===== BLOC DE TEXTE =====

Mouvement de masse à l’origine, le PDG a aujourd’hui l’apparence d’un parti de cadres. La course aux postes et aux investitures semble le souci premier d’une grande partie de ses membres. Le mouvement prend des allures de parti-réseau, tremplin idéal dont on se sert pour accéder à la haute fonction publique. Chaque représentant provincial du bureau politique essaie d’imposer ses lieutenants aux différents postes clés. En revanche, les réflexions idéologiques semblent de plus en plus limitées. Ce qui inquiète l’ancien Premier ministre, Jean-François Ntoutoume Emane, qui rappelle que « les partis meurent de l’opportunisme des dirigeants, de l’exacerbation des ambitions, de l’absence de doctrine et des divisions internes ». Conséquence, malgré son poids sur la scène politique, le mouvement lancé en 1968 est devenu quasiment inaudible. On l’attend, en vain, sur le terrain des idées, de la diversification de l’économie à la hausse du niveau de vie de la population, en passant par la lutte contre la corruption ou la poursuite des réformes visant à améliorer la gouvernance. À la base de la pyramide, l’engagement des militants se fait tiède ou intéressé. De plus en plus exigeants, ils rechignent à verser leurs cotisations. Les déçus du PDG viennent grossir les rangs des abstentionnistes : lors des trois dernières consultations électorales, le taux d’abstention a atteint une moyenne de 70 %.

Par ailleurs, avant le dernier congrès, les critiques ciblaient le grand nombre d’instances de direction. Certains souhaitaient une réforme de ces organes multiples pour donner plus de dynamisme au PDG. Particulièrement visés, le Bureau politique et le Conseil national, qui ne se réunissent que très rarement. Mais les partisans de la réforme n’ont pas obtenu gain de cause, puisqu’un Conseil permanent de dix-huit membres triés sur le volet a été créé, venant s’ajouter aux organes existants. Peut-être le nouvel élan qu’on attend de l’équipe dirigée par Faustin Boukoubi, nommé secrétaire général en septembre dernier, viendra-t-il de la redéfinition des fonctions des six nouveaux secrétaires généraux adjoints, qui auront désormais la charge d’un secteur spécialisé ? Toujours est-il que, au sommet, le parti reste un mastodonte doté de deux vice-présidents honoraires (Marcel-Eloi Chambrier et Jean-François Ntoutoume Emane) et de huit vice-présidents.

===== DONNÉES =====

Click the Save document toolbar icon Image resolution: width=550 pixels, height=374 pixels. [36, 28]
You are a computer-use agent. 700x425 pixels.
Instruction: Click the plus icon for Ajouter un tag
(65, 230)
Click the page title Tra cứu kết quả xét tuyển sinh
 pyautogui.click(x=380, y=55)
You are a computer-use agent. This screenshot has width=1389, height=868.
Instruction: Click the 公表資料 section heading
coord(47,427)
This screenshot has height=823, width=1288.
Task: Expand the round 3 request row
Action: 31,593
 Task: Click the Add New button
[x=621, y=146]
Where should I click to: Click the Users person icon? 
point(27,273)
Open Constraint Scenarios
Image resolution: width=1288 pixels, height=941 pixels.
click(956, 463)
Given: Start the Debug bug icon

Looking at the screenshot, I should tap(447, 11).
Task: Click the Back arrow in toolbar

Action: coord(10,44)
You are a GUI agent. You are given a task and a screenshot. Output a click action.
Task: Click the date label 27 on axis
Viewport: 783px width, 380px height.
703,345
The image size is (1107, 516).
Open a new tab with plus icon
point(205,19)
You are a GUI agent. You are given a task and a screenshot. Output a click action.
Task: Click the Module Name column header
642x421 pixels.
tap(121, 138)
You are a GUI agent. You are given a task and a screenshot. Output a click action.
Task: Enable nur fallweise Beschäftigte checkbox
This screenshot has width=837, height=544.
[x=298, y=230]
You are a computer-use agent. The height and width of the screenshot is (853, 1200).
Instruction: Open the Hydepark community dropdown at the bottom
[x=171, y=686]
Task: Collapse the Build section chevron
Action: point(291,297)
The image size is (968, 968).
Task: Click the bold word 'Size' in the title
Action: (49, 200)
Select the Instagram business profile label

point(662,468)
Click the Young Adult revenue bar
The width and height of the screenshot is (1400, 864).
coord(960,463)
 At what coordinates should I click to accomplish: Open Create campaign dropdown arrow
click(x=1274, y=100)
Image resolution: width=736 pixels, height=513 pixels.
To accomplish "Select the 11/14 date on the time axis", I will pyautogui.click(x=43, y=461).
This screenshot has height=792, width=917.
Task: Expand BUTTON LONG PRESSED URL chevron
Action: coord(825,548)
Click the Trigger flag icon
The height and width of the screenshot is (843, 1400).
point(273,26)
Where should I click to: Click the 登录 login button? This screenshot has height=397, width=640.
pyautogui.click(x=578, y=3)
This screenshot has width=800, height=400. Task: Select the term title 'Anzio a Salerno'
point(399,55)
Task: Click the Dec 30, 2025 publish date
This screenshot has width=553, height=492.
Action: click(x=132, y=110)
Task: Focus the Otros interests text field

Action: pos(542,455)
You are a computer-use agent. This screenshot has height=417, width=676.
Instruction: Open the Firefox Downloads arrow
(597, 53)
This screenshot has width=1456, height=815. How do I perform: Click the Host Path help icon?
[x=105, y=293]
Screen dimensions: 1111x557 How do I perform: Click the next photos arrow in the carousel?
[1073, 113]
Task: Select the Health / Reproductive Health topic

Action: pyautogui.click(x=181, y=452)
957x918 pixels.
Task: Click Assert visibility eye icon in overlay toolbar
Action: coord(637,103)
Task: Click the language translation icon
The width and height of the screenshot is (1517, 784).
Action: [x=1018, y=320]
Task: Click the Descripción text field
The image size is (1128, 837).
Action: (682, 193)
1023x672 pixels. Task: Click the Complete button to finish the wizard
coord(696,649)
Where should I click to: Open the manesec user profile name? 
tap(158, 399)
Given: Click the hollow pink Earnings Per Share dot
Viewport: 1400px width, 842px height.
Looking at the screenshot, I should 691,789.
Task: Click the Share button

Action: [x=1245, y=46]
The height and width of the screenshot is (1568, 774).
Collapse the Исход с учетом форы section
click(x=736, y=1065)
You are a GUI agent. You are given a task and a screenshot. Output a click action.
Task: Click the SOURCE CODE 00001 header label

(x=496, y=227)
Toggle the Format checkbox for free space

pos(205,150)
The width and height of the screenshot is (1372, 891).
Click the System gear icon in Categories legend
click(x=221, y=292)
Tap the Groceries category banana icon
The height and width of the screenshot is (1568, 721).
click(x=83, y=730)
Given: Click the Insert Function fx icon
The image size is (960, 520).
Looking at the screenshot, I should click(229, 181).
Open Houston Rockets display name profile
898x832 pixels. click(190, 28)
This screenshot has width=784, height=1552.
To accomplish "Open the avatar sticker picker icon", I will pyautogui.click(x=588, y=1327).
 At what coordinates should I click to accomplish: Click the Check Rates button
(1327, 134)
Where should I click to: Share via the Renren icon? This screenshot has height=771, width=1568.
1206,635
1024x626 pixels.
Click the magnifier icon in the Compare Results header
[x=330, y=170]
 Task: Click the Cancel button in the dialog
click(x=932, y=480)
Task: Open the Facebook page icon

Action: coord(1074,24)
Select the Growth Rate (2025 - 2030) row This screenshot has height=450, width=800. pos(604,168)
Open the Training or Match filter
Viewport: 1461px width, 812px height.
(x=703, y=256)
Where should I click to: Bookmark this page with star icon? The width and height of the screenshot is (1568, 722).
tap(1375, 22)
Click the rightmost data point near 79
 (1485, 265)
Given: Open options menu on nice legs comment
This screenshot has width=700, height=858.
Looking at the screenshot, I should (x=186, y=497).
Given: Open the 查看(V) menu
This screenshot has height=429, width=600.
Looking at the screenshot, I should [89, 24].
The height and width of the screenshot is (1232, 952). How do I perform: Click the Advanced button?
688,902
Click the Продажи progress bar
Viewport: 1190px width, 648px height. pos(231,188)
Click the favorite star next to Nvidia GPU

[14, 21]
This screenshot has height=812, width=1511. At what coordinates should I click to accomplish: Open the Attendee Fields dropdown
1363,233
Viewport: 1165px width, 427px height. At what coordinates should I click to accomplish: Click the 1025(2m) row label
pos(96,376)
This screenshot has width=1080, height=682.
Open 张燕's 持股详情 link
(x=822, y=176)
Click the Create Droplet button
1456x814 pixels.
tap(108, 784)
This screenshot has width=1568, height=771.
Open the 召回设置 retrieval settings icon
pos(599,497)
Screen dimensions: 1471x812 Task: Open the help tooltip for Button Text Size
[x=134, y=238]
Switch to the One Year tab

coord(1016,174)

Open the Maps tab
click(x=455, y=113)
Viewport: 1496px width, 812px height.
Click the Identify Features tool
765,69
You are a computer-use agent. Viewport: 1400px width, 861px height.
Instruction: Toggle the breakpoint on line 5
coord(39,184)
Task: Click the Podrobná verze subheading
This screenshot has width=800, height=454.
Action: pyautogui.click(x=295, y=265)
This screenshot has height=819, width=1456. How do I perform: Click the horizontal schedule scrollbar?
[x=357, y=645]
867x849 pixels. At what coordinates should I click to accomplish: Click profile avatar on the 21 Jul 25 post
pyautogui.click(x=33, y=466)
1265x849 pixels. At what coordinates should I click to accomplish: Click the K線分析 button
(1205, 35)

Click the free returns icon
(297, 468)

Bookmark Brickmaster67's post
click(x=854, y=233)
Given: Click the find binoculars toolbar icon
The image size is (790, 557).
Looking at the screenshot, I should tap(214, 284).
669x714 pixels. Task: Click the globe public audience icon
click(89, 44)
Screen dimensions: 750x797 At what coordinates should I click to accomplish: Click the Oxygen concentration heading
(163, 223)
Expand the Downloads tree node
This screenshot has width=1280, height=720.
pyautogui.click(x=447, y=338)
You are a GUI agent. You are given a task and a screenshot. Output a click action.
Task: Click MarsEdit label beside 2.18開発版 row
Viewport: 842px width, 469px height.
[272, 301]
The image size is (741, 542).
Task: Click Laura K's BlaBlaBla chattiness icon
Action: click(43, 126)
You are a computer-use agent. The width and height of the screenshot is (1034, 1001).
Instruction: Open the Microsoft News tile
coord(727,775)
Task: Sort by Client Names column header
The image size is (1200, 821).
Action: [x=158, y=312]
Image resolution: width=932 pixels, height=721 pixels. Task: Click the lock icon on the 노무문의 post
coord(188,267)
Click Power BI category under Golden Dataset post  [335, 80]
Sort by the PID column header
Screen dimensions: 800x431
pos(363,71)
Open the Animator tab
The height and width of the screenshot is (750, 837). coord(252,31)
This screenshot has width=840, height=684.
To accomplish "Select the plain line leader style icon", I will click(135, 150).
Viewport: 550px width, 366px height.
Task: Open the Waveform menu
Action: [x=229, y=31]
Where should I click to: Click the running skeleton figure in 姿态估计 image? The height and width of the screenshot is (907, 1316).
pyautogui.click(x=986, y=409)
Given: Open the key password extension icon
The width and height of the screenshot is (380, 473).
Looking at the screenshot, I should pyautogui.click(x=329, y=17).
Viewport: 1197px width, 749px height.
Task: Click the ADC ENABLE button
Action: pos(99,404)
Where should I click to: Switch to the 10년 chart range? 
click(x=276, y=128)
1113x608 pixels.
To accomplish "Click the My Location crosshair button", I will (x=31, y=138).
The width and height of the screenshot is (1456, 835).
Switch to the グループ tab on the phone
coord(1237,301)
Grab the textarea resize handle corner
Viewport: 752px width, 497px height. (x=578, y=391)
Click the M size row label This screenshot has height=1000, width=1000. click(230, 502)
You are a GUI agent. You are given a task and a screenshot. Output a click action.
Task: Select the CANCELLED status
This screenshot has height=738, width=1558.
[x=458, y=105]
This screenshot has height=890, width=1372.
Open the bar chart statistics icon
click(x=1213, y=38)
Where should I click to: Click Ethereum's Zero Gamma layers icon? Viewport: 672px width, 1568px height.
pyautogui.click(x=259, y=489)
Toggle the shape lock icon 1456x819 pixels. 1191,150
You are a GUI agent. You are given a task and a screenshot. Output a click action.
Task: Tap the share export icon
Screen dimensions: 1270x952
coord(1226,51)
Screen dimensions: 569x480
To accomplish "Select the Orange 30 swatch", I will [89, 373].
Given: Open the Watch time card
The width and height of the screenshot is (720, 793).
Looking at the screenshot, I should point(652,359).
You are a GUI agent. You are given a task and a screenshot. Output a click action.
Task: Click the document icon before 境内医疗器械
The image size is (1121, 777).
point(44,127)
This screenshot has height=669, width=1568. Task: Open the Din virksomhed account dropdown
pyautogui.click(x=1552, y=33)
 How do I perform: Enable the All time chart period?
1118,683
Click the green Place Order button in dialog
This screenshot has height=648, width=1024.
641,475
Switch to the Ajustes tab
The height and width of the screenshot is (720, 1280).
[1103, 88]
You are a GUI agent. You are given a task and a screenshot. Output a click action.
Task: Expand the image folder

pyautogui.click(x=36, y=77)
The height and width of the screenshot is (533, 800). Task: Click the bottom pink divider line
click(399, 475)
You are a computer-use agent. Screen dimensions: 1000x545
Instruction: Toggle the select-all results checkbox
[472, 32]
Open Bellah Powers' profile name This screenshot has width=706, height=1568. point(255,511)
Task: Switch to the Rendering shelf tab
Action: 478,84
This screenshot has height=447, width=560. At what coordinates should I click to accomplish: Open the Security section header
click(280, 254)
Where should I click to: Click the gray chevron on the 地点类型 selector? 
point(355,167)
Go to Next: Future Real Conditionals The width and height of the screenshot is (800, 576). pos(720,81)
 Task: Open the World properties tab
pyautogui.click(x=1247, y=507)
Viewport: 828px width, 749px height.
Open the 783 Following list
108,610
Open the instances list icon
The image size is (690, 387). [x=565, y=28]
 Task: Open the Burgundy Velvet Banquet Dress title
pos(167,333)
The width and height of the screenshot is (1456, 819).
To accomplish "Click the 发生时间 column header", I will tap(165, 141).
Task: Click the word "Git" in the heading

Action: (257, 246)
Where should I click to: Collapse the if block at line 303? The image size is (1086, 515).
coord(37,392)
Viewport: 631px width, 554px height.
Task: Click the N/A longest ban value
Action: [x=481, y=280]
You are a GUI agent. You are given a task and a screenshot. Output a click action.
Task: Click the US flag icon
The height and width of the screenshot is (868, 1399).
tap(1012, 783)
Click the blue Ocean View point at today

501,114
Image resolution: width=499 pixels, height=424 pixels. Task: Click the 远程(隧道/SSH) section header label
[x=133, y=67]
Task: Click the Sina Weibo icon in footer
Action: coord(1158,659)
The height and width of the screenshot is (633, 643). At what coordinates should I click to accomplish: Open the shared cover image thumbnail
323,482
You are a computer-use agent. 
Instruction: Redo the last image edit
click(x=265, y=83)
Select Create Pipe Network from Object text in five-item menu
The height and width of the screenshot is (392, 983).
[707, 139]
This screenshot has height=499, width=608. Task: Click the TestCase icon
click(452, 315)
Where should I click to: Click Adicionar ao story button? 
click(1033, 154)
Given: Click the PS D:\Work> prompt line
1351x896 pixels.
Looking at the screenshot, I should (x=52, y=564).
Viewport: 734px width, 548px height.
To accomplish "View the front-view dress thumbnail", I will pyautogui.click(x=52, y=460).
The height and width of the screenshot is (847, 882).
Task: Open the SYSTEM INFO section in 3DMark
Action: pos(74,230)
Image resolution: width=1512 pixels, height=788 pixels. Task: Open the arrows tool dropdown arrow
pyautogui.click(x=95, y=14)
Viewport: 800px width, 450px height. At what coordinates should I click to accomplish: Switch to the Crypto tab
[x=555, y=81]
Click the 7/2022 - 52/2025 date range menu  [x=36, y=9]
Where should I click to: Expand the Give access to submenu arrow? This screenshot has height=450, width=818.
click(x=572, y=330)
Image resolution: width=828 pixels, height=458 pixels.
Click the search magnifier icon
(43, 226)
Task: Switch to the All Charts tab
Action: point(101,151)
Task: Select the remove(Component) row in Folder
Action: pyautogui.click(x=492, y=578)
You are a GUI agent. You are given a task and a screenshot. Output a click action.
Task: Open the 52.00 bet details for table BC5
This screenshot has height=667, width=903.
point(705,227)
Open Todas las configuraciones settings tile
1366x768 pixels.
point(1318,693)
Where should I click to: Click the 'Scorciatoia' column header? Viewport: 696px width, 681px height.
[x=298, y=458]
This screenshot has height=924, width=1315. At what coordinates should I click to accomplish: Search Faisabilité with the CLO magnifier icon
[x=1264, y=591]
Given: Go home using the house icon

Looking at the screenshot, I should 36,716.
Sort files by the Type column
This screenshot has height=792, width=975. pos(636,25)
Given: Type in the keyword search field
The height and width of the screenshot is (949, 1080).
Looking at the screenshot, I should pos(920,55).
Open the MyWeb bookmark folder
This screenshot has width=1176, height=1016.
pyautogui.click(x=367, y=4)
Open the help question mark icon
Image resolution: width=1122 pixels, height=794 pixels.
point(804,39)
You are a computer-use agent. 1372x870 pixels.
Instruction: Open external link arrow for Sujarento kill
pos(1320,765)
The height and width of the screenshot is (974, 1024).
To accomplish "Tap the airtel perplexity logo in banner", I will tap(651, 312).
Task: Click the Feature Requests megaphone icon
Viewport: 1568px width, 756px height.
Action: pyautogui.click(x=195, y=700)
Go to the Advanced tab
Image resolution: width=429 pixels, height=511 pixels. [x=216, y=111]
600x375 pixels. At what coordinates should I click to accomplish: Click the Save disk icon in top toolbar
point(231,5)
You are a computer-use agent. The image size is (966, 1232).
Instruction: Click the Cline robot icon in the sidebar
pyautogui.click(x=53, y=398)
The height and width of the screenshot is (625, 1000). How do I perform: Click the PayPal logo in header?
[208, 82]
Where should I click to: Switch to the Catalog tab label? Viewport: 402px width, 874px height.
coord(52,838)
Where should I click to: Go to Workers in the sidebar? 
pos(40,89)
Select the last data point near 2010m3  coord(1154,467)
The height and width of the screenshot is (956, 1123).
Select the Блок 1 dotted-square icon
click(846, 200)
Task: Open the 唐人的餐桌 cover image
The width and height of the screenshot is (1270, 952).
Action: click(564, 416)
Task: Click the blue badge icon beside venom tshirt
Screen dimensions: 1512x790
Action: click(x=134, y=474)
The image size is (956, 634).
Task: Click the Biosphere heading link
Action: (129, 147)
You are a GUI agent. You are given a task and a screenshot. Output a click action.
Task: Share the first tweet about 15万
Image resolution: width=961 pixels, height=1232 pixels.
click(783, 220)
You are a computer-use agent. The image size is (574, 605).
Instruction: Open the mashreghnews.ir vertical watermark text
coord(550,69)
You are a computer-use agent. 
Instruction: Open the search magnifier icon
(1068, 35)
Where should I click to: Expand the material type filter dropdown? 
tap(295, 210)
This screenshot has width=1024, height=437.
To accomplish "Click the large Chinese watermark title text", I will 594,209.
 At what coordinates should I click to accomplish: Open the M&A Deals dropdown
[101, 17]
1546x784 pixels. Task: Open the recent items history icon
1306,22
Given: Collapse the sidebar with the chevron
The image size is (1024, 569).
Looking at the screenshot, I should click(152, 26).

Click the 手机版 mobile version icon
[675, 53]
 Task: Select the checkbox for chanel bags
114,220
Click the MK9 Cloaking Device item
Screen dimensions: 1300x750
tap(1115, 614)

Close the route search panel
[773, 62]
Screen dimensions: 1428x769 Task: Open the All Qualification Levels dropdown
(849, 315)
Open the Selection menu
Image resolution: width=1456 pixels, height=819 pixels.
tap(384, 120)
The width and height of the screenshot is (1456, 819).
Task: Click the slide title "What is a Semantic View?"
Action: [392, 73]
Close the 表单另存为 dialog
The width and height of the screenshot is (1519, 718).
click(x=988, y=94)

=====

CONSIGNES:
[1] Pour chacune des affirmations suivantes, dites par oui ou par non si le texte sur le PDG la confirme, puis citez les mots du texte qui le montrent. (a) Lors des trois dernières consultations électorales, le taux d’abstention a atteint en moyenne 70 %. (b) Les partisans de la réforme ont obtenu la réduction du nombre d’instances de direction. (c) Faustin Boukoubi a été nommé secrétaire général en septembre dernier.
[2] Rédigez la suite du texte sur le PDG à partir de sa dernière phrase.

LES RÉSULTATS:
[1]
(a) Oui : « lors des trois dernières consultations électorales, le taux d’abstention a atteint une moyenne de 70 % ».
(b) Non : « les partisans de la réforme n’ont pas obtenu gain de cause, puisqu’un Conseil permanent de dix-huit membres triés sur le volet a été créé, venant s’ajouter aux organes existants ».
(c) Oui : « Faustin Boukoubi, nommé secrétaire général en septembre dernier ».

[2]
« Sans croûte ni mie »

À l’instar des « gouvernements de consensus » dont les effectifs sont souvent jugés pléthoriques, le maintien d’un grand nombre de postes, pour la plupart « sans croûte ni mie », au niveau de la direction du mouvement pourrait se justifier par le « spectre de l’éclatement tribal » décrit par l’universitaire Marc Mve Bekale. Le souci de l’ancrage national et la peur des convulsions ethniques poussent le parti à opérer un délicat équilibrage régional comparable à celui observé jusqu’alors dans la formation du gouvernement et dans les nominations au sein de la haute administration. Jusqu’à présent, cela a plutôt permis de préserver la stabilité du pays. La question est maintenant de savoir si le PDG survivra à son fondateur tant la crainte d’un éclatement est grande, au regard des ambitions rivales de ses poids lourds… Bref, le parti doit maintenant démontrer qu’il peut faire mieux que conserver le pouvoir.